▶ _GIVEN PASSAGE_:

-*-*-

LA Weekly
By Matt Stromberg
LA Weekly reported on LA County's civic art collection and field registrar Bridget Campos' work for the Civic Art Baseline Inventory, an undertaking by the Arts Commission's Civic Art Program to delve through 150 years' worth of artwork and document them to ensure that pieces appropriate for accession are maintained for future generations.
Bridget has visited 900 sites across the 4,000 square miles of LA County. After she visits sites (which are typically at LA County departments---usually upwards of ten a week), the home base team of the collections manager (who oversees the process) and registrar (who manages day-to-to operations) determines which artworks satisfy the accession criteria.
At the East Los Angeles Civic Center, for example, a site rich with public art, Campos discovered a work that was hidden in plain sight. A mural painted by the Chicana Service Action Center in the 1970s depicting an empowering scene of workers, many of them women, adorned a wall inside the East L.A. Probation Office. Once completely visible, the mural now had cubicles and desks pushed up against it. 'I was like, ''Oh, my God! This is here?'' Because they've worked here the whole time, everyone was just like, ''Oh, yeah it's here,'' Campos says. 'We had no idea.'
While it seems almost absurd to expect to find works of art in a juvenile probation center or a one-room library or a fire station, that is exactly where the county's art collection resides. That seems to be the point of these public pieces. They create moments of inspiration that interrupt a boring day at a Lancaster hospital or brighten the afternoon of commuters stuck in traffic, as they pass George Stanley's majestic, streamline moderne fountain at the entrance to the Hollywood Bowl.

-*-*-

▶ _INPUT DATA_:
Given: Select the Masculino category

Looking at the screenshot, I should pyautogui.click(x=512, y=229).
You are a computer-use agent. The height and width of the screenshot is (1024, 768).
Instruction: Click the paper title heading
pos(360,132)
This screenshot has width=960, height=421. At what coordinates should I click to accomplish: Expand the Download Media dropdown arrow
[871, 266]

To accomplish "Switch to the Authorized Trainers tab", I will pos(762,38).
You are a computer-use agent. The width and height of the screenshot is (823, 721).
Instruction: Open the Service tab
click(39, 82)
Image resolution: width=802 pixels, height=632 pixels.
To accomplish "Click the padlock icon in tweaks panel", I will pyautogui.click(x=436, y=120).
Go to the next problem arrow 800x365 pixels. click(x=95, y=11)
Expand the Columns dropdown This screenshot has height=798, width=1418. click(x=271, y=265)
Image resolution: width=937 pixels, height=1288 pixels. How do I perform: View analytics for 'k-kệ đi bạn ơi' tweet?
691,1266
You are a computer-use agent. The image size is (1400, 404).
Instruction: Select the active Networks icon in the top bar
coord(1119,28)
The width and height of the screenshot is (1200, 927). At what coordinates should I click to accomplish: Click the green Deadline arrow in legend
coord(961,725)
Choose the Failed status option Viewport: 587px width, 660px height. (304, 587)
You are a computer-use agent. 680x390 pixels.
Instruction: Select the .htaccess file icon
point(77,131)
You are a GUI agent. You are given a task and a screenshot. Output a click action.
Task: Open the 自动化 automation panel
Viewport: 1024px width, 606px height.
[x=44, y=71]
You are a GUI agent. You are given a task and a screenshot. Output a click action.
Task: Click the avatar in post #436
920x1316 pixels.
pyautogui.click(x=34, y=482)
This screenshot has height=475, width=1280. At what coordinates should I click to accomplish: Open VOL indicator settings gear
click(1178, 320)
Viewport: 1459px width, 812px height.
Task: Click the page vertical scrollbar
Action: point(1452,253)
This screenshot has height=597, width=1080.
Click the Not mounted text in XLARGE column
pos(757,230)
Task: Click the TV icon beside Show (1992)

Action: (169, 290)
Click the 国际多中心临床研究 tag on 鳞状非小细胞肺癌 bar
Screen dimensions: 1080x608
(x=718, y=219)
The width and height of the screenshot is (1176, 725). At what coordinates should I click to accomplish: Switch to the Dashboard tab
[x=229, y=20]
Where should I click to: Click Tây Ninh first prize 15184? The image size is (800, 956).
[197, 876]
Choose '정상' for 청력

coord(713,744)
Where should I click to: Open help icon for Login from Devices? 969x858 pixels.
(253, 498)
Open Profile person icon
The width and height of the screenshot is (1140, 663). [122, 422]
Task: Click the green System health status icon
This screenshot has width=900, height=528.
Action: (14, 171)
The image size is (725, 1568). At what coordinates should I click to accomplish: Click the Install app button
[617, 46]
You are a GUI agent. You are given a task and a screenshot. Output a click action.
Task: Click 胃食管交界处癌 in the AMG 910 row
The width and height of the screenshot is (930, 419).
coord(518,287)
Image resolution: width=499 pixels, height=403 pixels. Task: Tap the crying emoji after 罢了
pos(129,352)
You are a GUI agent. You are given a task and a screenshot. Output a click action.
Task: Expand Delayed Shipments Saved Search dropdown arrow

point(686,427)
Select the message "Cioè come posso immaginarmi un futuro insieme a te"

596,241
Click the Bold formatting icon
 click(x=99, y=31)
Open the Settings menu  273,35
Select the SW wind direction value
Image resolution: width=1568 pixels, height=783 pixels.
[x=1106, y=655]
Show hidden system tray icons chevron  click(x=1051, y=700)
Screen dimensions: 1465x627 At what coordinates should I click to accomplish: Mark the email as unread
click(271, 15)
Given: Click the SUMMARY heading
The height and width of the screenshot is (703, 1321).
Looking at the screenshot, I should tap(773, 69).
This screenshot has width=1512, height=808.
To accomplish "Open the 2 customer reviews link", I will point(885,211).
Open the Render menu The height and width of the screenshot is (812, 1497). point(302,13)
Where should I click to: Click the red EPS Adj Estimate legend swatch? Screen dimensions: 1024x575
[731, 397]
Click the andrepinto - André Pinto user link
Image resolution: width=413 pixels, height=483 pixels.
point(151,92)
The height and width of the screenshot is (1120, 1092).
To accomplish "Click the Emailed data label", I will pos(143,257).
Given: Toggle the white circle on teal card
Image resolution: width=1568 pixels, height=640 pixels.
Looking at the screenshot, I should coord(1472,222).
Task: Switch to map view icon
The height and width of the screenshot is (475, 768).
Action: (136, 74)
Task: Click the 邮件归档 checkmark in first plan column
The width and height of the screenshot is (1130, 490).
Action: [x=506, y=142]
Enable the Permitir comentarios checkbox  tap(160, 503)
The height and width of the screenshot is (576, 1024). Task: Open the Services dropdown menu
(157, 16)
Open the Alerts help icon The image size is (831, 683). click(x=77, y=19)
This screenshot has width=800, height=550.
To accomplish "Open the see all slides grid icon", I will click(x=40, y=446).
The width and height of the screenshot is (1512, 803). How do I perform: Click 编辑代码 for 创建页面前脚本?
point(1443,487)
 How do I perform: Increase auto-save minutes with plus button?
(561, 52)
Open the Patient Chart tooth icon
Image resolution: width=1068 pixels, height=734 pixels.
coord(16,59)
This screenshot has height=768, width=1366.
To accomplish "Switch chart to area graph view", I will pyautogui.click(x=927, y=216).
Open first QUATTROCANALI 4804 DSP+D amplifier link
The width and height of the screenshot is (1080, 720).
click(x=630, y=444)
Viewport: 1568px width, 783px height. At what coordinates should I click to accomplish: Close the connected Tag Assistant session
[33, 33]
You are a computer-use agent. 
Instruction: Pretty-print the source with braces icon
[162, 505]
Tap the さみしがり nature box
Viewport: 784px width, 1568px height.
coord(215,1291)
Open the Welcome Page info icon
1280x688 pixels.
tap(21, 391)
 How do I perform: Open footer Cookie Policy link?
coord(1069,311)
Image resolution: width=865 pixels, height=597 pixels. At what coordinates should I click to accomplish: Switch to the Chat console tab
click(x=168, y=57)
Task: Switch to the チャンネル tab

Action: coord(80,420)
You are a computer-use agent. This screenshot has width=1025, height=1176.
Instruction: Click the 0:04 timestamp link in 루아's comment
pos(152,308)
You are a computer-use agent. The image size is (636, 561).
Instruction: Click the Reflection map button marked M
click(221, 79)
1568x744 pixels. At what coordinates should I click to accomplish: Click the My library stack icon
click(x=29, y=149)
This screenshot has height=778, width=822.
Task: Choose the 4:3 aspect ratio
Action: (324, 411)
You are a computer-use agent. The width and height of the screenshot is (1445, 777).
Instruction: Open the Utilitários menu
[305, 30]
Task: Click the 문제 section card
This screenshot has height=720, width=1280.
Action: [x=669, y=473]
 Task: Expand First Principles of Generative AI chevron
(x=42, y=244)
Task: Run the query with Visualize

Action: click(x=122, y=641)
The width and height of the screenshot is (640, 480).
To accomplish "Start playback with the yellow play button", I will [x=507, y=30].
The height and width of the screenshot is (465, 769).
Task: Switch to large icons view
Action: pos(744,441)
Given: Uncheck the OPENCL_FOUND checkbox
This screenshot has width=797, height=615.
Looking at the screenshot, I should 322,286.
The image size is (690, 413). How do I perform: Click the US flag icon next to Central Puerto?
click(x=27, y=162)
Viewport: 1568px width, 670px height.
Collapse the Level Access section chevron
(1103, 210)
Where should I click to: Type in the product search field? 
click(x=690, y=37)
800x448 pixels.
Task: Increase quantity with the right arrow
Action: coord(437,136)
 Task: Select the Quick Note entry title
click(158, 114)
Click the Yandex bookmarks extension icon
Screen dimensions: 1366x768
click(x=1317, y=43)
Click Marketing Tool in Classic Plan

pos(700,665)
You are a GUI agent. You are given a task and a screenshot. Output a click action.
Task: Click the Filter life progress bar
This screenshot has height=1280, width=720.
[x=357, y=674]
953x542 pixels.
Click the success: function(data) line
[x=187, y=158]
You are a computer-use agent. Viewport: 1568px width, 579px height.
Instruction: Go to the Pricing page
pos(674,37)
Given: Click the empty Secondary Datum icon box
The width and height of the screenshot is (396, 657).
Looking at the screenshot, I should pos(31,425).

-*-*-

▶ _BRIEF A_: Please return everything from "Bridget has visited" down to "the accession criteria." in the civic art passage, copied word for word.
▶ _BRIEF B_: According to the civic art passage, how many sites has Bridget Campos visited across LA County?

▶ _SOLUTION A_:
Bridget has visited 900 sites across the 4,000 square miles of LA County. After she visits sites (which are typically at LA County departments---usually upwards of ten a week), the home base team of the collections manager (who oversees the process) and registrar (who manages day-to-to operations) determines which artworks satisfy the accession criteria.

▶ _SOLUTION B_: Campos has visited 900 sites.